The data START
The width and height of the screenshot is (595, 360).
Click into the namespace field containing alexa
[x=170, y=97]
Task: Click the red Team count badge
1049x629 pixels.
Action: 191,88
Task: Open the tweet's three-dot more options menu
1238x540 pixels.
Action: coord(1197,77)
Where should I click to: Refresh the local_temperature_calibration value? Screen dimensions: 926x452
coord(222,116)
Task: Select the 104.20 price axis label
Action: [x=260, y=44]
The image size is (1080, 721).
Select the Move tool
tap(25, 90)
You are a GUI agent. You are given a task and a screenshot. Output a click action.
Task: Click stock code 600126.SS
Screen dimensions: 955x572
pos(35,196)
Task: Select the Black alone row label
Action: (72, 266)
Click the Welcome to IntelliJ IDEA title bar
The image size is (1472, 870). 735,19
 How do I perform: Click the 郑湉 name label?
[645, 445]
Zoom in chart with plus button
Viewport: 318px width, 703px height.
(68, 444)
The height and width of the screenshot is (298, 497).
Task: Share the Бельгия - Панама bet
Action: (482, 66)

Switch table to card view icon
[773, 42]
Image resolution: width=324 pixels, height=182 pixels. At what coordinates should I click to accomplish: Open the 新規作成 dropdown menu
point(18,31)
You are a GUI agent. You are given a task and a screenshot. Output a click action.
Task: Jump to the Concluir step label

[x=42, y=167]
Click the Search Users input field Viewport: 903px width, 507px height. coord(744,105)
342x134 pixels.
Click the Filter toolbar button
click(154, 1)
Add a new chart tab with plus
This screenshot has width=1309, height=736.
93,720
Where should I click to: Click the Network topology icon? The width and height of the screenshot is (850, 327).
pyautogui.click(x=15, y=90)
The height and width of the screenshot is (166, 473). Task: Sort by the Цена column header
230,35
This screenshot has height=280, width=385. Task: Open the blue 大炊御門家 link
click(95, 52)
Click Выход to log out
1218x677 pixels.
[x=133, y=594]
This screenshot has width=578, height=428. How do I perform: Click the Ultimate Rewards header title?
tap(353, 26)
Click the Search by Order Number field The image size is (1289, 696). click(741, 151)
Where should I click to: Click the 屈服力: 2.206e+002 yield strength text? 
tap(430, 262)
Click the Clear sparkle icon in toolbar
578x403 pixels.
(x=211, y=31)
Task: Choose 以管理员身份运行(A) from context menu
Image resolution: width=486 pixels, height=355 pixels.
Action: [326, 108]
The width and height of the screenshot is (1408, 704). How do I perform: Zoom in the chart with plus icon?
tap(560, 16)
The data END
**Problem description**
From the listing above, return every line that carries the string "Search".

**Response box**
Click the Search Users input field Viewport: 903px width, 507px height. coord(744,105)
Click the Search by Order Number field The image size is (1289, 696). click(741, 151)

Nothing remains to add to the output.